Tuesday, February 2, 2010

10 Days

NBC announced that they (NBC affiliates included) will be airing an unprecedented 835 hours of Olympic coverage over the course of the 2010 Winter Olympics in February.

With 10 days to go, instead of giving you stats with the number 10, here are my personal top 10 Winter Olympic athletes/moments. (Keep in mind, that I didn't start watching until 1994. Also keep in mind, while I love all - well, most - Olympic sports, figure skating is by far my favorite.)

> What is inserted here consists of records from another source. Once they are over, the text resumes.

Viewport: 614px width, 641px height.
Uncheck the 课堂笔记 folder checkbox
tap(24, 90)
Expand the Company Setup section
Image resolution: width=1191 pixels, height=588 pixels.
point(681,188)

10-At Skate America the season prior to the 2006 Olympics, Russian pairs skaters Totmianina and Marinin took a horrific fall during a lift and Totmianina landed on her head and was knocked unconscious. To come back from a fall that could have been devastating and win the Olympics a year later made for a nice feel-good story.

9-Remember when Bode Miller could ski and won Olympic medals?

8-In 1994, professional figure skaters were allowed to compete in the Olympics for the first time. A few attempted comebacks (Viktor Petrenko, Kurt Browning, Brian Boitano failed to medal, while legendary ice dancers Torvil and Dean won the bronze), but the only skaters to win were Gordeeva and Grinkov, who will probably go down in history as the best pairs team ever. Grinkov's death at the young age of 28 was a terrible loss to the skating world.

7-Let's face it. If it weren't for Apolo Ohno, nobody would care about short track speed skating except for the Koreans.

6-Who doesn't remember Dan Jansen taking a victory lap with his baby daughter in his arms after winning gold in speed skating after years and years of failed attempts.

5-I've mentioned this before, but for Austrian skier Hermann Maier to take such a spectacular fall and then come back to win a gold medal so soon afterwards is unbelievable.

4-The 2002 Canadian/Russian pairs skating scandal. While I'm not happy about what it did to the judging system (it pains me that future generations will not know what I mean when I award someone a 6.0 for presentation), it is worth noting that Canadians Sale and Pelletier are the only non-Russian or former Soviet team to win a gold medal in pairs figure skating since 1960.

3-American Tommy Moe winning gold and silver in skiing in 1994. I had a poster of him in my room for years. The first of many Olympic crushes.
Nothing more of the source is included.